Auch wenn du nur hineinschaust
Da lässt auch niemand mit sich reden...
Bei einem Preis von über 1000 € würde ich aber in den sauren Apfel beissen und das Gerät einschicken.
Sonst hast du vom ersten Tag an keine Garantie... - egal was kaputt geht


----------



## Kusarr (24. September 2013)

mmh ... jo dann muss ich das wohl so machen. Hab ich halt erste Studentenwoche kein Notebook 

Aber dann vorher erst Notebook auspacken und schauen ob ab Werk zumindest alles läuft oder? und dann in Originalverpackung weiterschicken .. beides am besten in nen extra Karton, hab hoffentlich was passendes von Amazon rumliegen 

Bewahre ja immer (fast) alle Kartons auf von Amazon


----------



## -Shorty- (24. September 2013)

Hatte selbst schon den Fall. Neues Notebook, beide Festplatten ausgetauscht und nach 3 Monaten wie aus dem Nichts einen Totalausfall.
Glücklicherweise gibts bei Medion bei sachgemäßen Umbau der Festplatten trotzdem Garantie. Der eigentliche Defekt bei meinem Erazer hatte andere Ursachen als meinen HDD Umbau. 
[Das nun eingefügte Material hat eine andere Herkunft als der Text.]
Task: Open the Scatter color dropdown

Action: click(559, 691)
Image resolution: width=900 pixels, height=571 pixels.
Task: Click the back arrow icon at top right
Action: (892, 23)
Da es sich in deinem Fall um Samsung handelt, siehts natürlich etwas anders aus.

Kleiner Tip: Versuch dein Vorhaben doch lieber mit dem Samsung-Support abzuklären, dass dir der einzige Servicepartner nur ein kostenpflichtigen Umbau anbietet war eigentlich klar.


----------



## wishi (24. September 2013)

Also solange unten die Abdeckplatte kein Garantiesiegel hat, sollte es auch möglich sein ohne Garantieverlust die Platte aus zu wechseln. Mir wäre es neu das durch austauschen einer Platte die gesamte Garantie erlischt Oo Zudem man ja wie gesagt nicht den Laptop öffnet.


----------



## Heretic (24. September 2013)

Gab es nichtmal ein Grundsatz entschluss , dass die Garantie nicht verfällt , wenn lediglich ein Austausch der Festplatte von statten geht ?

Wenn du kein Siegel über der Deckplatte des Rams und der HDD hast müsste der Hersteller dennoch die Gewährleistung durchführen. Bei der Garantie wird er natürlich wegen jeder kleinigkeit "nein" sagen.


----------



## Kusarr (24. September 2013)

- wie sieht dieses Siegel aus? Wie darf ich mir das Vorstellen?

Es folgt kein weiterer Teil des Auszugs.